A friend of mine (now client), who is an entrepreneur as well, had THREE of her websites go down in the same weekend. Trying to reach out to her old web developer, he was AWOL. Coming to me for help, I told her it was going to be an easy fix. I assumed it was just some simple plug-in malfunction or poorly written line of code. Boy was I wrong.
After I scanned the website for malware, it turned out her sites got hacked. All three were under the same host, and she had gotten a Trojan on her main computer that somehow got the login info for her sites then shipped that off to who knows where. Now, what could she have done to prevent this?
Let’s see in this simple website security check.
1. Is your website backed up?
This is the most common mistake I see. Many people simply do not have a backup copy of their website. It’s a quick and simple backup mechanism against both outside threats as well as our own mistakes.
I recommend always having a current (less than 2 months) backup on a handy flash drive as well as a copy in a separate cloud server such as Google Drive, iCloud, OneDrive, Dropbox. Your hosting provider will often have their own backup service as well. I recommend both if possible.
If you don’t want or know how to manually backup your website, I would recommend one of these two programs:
2. Login Security
The main way to stop hazardous hackers and spammers it to lock the front door securely. This means optimizing your password, locking out password bots, and additional log in features.
I hear from too many people that are using poor passwords. Your password needs to be:
- Length – Aim for 10 or more characters. The longer the better.
- Mix of Letters and Symbols – Remember to use uppercase letters numbers and symbols (^*$) when creating a password
- Unique – don’t use this password anywhere else!
Once you have a solid password, you can add on more security:
- Limit login attempts -Either through a WP plugin or your website host
- Delete the default username “admin” – replace it with something else so that hackers (especially automated bots) will have a harder time getting in
- 2-factor Authentication – attach an authenticator that will either text or email you asking for confirmation when a new log in occurs. I recommend the Google Authenticator plugin. Here’s a great write up on how to set up a 2-factor authenticator.
3. Protect Your Local Computer
If you don’t have proper virus protection and malware removal, you could be in danger. It won’t matter how strong your password is or how great your website’s malware scanner is if a key-logger is tracing your every move hidden deep on your hard drive. Have virus protection installed on ALL of your computers, and run regularly.
First off, Macs CAN get viruses. I don’t know who started this rumor, but it simply isn’t true. I recommend using BitDefender as a great virus protection and Malware removal tool for Mac. The free version is great, and if you prefer you can upgrade to the premium paid subscription.

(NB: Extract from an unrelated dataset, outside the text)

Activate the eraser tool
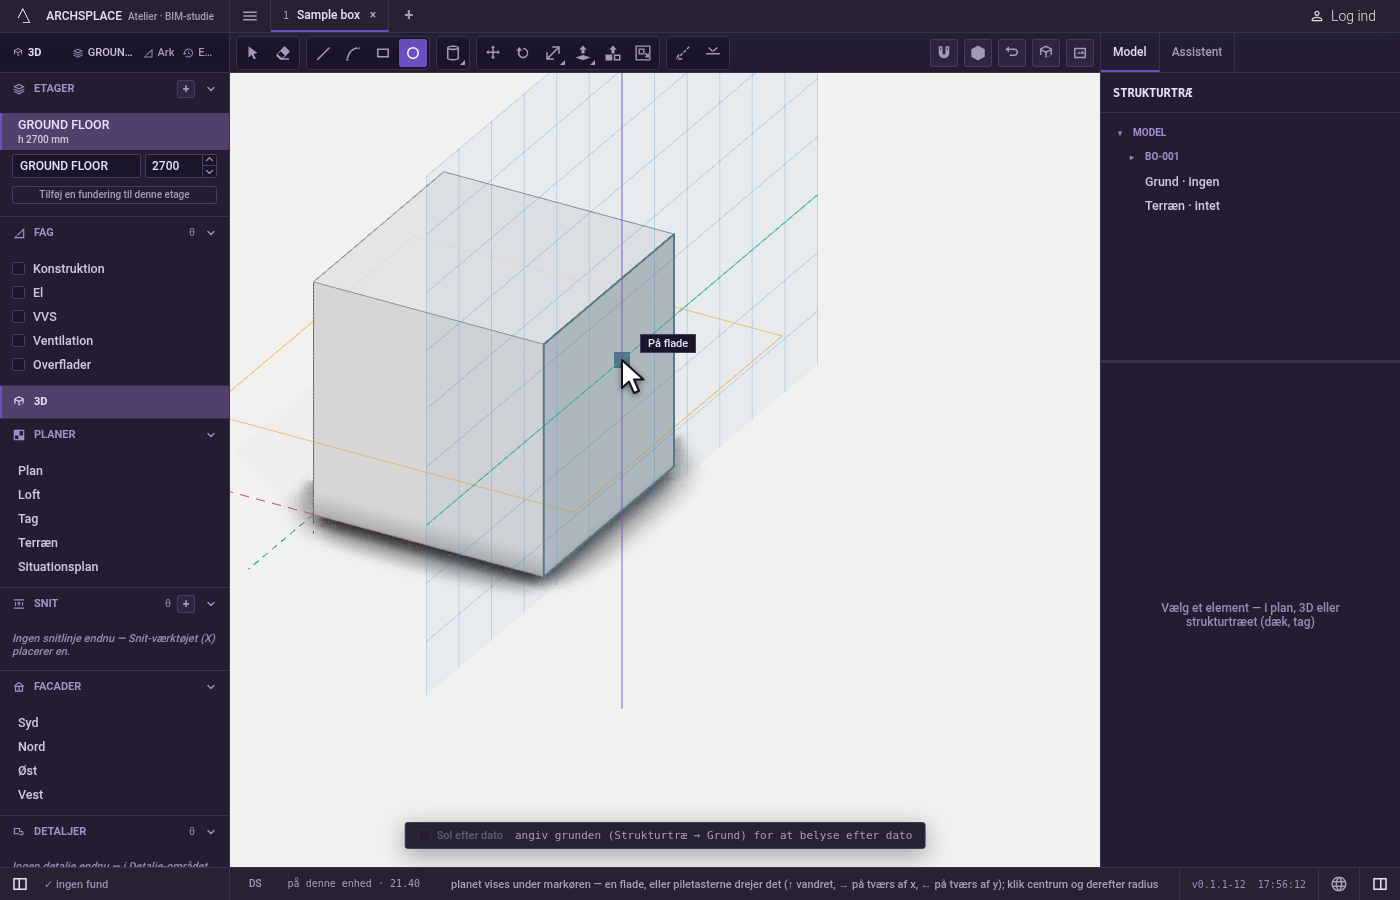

You’re in luck! The current easiest and best defense for the single user comes with a legal and up to date version of windows: Windows Defender. This will work better than almost all other systems for the solo computer. If you are working through a large business or company, I recommend you talk to your IT staff, for they will have a broader range of options when it comes to defense.
4. Keep WordPress Up to Date
Always try to keep your WordPress website, plugins, and users up to date.

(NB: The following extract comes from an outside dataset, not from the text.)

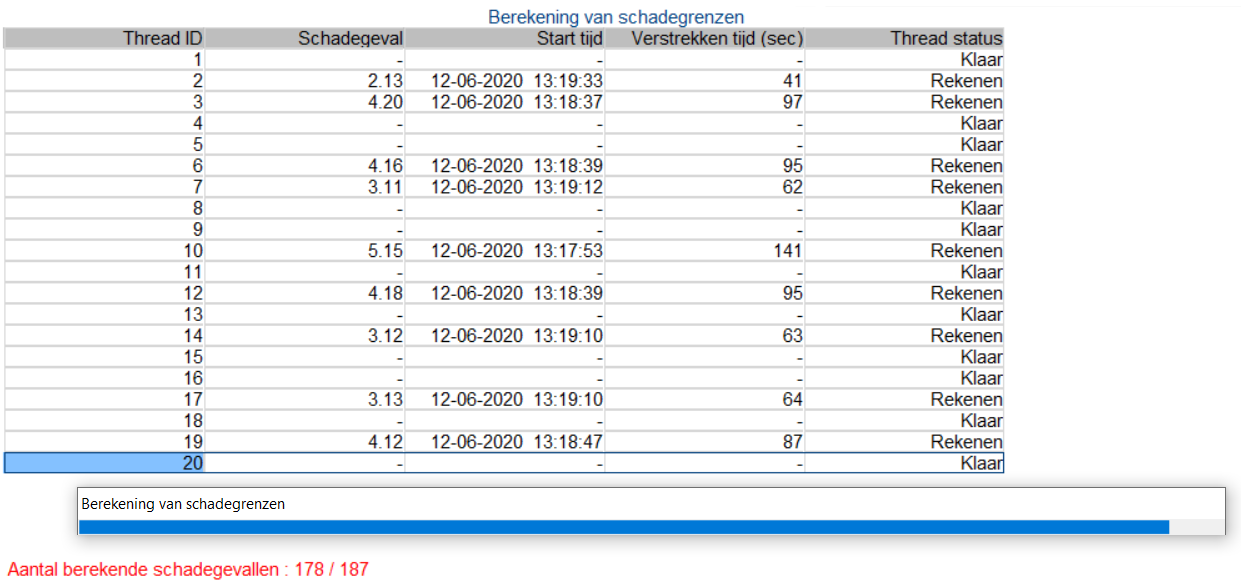Image resolution: width=1241 pixels, height=584 pixels.
Task: Click the Thread ID column header
Action: click(x=105, y=38)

For optimal site security:
- Remove old user accounts
- Make sure WordPress is up to date – This means the actual WordPress software, as well as any plugins on the site.
- Update your password every time you change team members or loose an employee
- Make sure you’re website is current and has an SSL Website Security Certificate, especially if you have any e-commerce or personal user data stored on the website.
To read more about how to make your website secure, WPBeginner has a great article here.
All of this article is my opinion and opinion only. Please consult with a professional before deciding what the correct level of security is for you and your team.